All the other people in my group looked up, too, and must have reacted in an entertaining manner (I almost wish I'd been watching them). We rushed up to the entrance to get a better look, as did most of the rest of the class. One boy claims he thought it was a bird at first. Our teacher, deep in her own thoughts in a dark corner of the classroom, suddenly came to attention, and said in a peeved voice, "What are you all DOING?" (She had spent much of the class exhorting us to focus on our work.) Then she saw the tortoise, too.

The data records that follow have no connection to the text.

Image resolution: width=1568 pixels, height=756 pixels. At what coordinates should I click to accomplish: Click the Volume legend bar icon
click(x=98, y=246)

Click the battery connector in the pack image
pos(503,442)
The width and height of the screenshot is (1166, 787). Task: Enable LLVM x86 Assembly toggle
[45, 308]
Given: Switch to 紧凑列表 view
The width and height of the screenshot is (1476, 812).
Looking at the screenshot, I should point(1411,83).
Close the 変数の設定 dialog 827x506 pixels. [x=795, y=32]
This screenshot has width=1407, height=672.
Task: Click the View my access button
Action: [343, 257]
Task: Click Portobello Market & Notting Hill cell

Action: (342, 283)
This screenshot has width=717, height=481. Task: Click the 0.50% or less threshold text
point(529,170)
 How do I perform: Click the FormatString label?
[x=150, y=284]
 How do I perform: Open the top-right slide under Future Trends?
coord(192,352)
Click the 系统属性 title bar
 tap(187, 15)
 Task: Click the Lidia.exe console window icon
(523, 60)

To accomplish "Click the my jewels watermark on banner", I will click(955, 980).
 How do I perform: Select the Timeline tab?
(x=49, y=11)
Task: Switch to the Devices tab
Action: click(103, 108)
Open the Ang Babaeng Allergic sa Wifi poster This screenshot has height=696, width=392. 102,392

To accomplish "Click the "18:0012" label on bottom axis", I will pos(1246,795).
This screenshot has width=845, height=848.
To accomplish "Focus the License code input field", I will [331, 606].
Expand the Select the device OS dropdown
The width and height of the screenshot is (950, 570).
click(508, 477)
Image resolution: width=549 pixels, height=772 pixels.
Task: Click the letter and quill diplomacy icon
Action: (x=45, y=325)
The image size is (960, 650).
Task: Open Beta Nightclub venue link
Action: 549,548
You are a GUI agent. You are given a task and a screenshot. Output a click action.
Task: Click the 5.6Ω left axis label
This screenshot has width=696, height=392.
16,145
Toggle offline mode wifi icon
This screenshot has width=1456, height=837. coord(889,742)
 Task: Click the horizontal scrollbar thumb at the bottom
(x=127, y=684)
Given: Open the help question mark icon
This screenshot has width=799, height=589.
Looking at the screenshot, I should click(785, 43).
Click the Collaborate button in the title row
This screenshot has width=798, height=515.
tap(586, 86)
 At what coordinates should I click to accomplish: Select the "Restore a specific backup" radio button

Tortoises can't turn around, or at least refuse to do so. This meant that to get it back outside and into the sanctuary, it had to be carried. A couple of students grabbed the shell from either end (the tortoise, not so brave now, hastily pulled in its head) and hoisted it in the air. We all trailed after them as they lugged it across campus, attracting a little parade of maintenance workers, along with the chemistry teacher.

Our history teacher made indignant comments to the maintneance workers ("It was in my ROOM!"), but we could tell she was just as happy to be out of class as we were. Thank goodness for bull tortoises.


CuracaoChick said...

Oh, wow. I wish you had a picture, too. And I wish stuff like this happened at MY school!!


Nathan said...

It strikes me as odd that tortoises can "run wild." Actually, it seems strange that they can even run. I guess I have the idea that they are quite slow creatures, so being knocked down or bruised by a tortoise is like a skit you'd see on Saturday Night Live. How fast do they go?

Ruth said...

hmm. not that fast. it is strange. but someone explained to me that it wasn't exactly like the tortoise ran at the person who got knocked down last year, it was more like it got up close and then leaped. or threw itself at him/her. which is even stranger.

Uncle Jim said...

Yucca Mountain (potential site of the US high level nuclear waste diposal site) is home to a threatened population of desert tortises. So, every year when I work there I need to go through tortise training (part of which is how to move a tortise without alarming or disorienting it). Most people who have worked there for years have never seen a tortise, but we work in remote areas where we see them every few days. When we are in prime tortise habitat we will have a team of biologists with us scouting for tortise nests. That is cool because we learn lots about the desert fauna and flora with the biologists on the team. They like working with us because we often have a Korean named Min Jae Jung working with us. Min Jae is legenday at Yucca Mountain for finding tortises. It is a slow day for Min Jae if he doesn't find at least two. Last year, Min Jae found a nest with hatching tortise eggs. That was very cool and something the biologists had never seen before.